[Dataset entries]

┌──

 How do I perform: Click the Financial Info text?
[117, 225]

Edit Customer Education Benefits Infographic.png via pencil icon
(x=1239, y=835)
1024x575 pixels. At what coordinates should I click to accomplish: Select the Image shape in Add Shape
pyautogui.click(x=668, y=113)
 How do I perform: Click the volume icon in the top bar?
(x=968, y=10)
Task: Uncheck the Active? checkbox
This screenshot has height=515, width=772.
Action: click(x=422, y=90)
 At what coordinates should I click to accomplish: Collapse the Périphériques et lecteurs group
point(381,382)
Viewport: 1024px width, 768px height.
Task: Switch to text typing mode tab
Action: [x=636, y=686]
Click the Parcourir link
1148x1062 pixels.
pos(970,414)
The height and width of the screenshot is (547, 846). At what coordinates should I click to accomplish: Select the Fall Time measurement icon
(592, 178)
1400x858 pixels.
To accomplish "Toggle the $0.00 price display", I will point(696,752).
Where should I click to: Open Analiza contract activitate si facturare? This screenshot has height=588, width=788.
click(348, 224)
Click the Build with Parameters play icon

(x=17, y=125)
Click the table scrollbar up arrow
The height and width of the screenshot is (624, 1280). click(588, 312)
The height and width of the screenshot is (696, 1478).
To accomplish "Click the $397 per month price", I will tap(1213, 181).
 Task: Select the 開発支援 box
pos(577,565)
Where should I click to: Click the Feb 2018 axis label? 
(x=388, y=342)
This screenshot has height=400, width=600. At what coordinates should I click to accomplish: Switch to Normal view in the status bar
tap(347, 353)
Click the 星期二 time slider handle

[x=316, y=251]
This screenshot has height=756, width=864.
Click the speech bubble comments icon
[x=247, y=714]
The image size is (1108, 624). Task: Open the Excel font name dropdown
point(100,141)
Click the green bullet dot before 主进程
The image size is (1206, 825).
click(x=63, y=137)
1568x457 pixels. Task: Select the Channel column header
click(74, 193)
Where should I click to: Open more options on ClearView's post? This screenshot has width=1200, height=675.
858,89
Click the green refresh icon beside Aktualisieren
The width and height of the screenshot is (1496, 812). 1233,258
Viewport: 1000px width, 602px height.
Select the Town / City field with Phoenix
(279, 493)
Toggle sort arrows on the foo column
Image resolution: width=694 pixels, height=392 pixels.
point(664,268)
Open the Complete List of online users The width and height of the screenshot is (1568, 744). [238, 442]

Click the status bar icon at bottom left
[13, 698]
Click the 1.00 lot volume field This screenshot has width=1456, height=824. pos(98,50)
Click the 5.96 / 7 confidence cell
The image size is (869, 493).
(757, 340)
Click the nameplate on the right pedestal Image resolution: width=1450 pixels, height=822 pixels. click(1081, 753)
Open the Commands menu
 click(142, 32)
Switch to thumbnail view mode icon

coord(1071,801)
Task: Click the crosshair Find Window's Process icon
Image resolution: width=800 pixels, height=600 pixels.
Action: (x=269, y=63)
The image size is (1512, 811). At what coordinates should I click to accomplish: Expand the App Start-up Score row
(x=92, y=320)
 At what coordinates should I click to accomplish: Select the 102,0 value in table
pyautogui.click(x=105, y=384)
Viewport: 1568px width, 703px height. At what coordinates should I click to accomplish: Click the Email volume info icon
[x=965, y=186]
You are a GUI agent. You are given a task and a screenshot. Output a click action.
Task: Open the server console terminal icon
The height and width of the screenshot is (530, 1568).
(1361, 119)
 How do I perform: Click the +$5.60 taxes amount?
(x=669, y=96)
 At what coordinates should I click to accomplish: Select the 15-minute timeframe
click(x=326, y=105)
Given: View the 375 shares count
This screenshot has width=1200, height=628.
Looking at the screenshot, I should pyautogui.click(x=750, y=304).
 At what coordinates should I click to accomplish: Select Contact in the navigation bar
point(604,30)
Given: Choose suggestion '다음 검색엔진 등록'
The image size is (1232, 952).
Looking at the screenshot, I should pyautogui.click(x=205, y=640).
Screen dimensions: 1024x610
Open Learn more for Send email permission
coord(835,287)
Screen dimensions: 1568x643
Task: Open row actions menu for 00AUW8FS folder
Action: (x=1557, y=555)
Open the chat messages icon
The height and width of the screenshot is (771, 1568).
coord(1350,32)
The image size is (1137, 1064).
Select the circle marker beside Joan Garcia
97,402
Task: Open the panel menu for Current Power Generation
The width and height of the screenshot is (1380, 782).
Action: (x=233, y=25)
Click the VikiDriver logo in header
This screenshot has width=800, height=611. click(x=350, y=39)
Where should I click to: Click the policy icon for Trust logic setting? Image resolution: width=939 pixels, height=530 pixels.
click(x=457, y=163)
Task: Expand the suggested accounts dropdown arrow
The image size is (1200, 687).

└──

Exercise — From top to bottom, repeat the data above without alteration.

Written response —
 How do I perform: Click the Financial Info text?
[117, 225]

Edit Customer Education Benefits Infographic.png via pencil icon
(x=1239, y=835)
1024x575 pixels. At what coordinates should I click to accomplish: Select the Image shape in Add Shape
pyautogui.click(x=668, y=113)
 How do I perform: Click the volume icon in the top bar?
(x=968, y=10)
Task: Uncheck the Active? checkbox
This screenshot has height=515, width=772.
Action: click(x=422, y=90)
 At what coordinates should I click to accomplish: Collapse the Périphériques et lecteurs group
point(381,382)
Viewport: 1024px width, 768px height.
Task: Switch to text typing mode tab
Action: [x=636, y=686]
Click the Parcourir link
1148x1062 pixels.
pos(970,414)
The height and width of the screenshot is (547, 846). At what coordinates should I click to accomplish: Select the Fall Time measurement icon
(592, 178)
1400x858 pixels.
To accomplish "Toggle the $0.00 price display", I will point(696,752).
Where should I click to: Open Analiza contract activitate si facturare? This screenshot has height=588, width=788.
click(348, 224)
Click the Build with Parameters play icon

(x=17, y=125)
Click the table scrollbar up arrow
The height and width of the screenshot is (624, 1280). click(588, 312)
The height and width of the screenshot is (696, 1478).
To accomplish "Click the $397 per month price", I will tap(1213, 181).
 Task: Select the 開発支援 box
pos(577,565)
Where should I click to: Click the Feb 2018 axis label? 
(x=388, y=342)
This screenshot has height=400, width=600. At what coordinates should I click to accomplish: Switch to Normal view in the status bar
tap(347, 353)
Click the 星期二 time slider handle

[x=316, y=251]
This screenshot has height=756, width=864.
Click the speech bubble comments icon
[x=247, y=714]
The image size is (1108, 624). Task: Open the Excel font name dropdown
point(100,141)
Click the green bullet dot before 主进程
The image size is (1206, 825).
click(x=63, y=137)
1568x457 pixels. Task: Select the Channel column header
click(74, 193)
Where should I click to: Open more options on ClearView's post? This screenshot has width=1200, height=675.
858,89
Click the green refresh icon beside Aktualisieren
The width and height of the screenshot is (1496, 812). 1233,258
Viewport: 1000px width, 602px height.
Select the Town / City field with Phoenix
(279, 493)
Toggle sort arrows on the foo column
Image resolution: width=694 pixels, height=392 pixels.
point(664,268)
Open the Complete List of online users The width and height of the screenshot is (1568, 744). [238, 442]

Click the status bar icon at bottom left
[13, 698]
Click the 1.00 lot volume field This screenshot has width=1456, height=824. pos(98,50)
Click the 5.96 / 7 confidence cell
The image size is (869, 493).
(757, 340)
Click the nameplate on the right pedestal Image resolution: width=1450 pixels, height=822 pixels. click(1081, 753)
Open the Commands menu
 click(142, 32)
Switch to thumbnail view mode icon

coord(1071,801)
Task: Click the crosshair Find Window's Process icon
Image resolution: width=800 pixels, height=600 pixels.
Action: (x=269, y=63)
The image size is (1512, 811). At what coordinates should I click to accomplish: Expand the App Start-up Score row
(x=92, y=320)
 At what coordinates should I click to accomplish: Select the 102,0 value in table
pyautogui.click(x=105, y=384)
Viewport: 1568px width, 703px height. At what coordinates should I click to accomplish: Click the Email volume info icon
[x=965, y=186]
You are a GUI agent. You are given a task and a screenshot. Output a click action.
Task: Open the server console terminal icon
The height and width of the screenshot is (530, 1568).
(1361, 119)
 How do I perform: Click the +$5.60 taxes amount?
(x=669, y=96)
 At what coordinates should I click to accomplish: Select the 15-minute timeframe
click(x=326, y=105)
Given: View the 375 shares count
This screenshot has width=1200, height=628.
Looking at the screenshot, I should pyautogui.click(x=750, y=304).
 At what coordinates should I click to accomplish: Select Contact in the navigation bar
point(604,30)
Given: Choose suggestion '다음 검색엔진 등록'
The image size is (1232, 952).
Looking at the screenshot, I should pyautogui.click(x=205, y=640).
Screen dimensions: 1024x610
Open Learn more for Send email permission
coord(835,287)
Screen dimensions: 1568x643
Task: Open row actions menu for 00AUW8FS folder
Action: (x=1557, y=555)
Open the chat messages icon
The height and width of the screenshot is (771, 1568).
coord(1350,32)
The image size is (1137, 1064).
Select the circle marker beside Joan Garcia
97,402
Task: Open the panel menu for Current Power Generation
The width and height of the screenshot is (1380, 782).
Action: (x=233, y=25)
Click the VikiDriver logo in header
This screenshot has width=800, height=611. click(x=350, y=39)
Where should I click to: Click the policy icon for Trust logic setting? Image resolution: width=939 pixels, height=530 pixels.
click(x=457, y=163)
Task: Expand the suggested accounts dropdown arrow
The image size is (1200, 687).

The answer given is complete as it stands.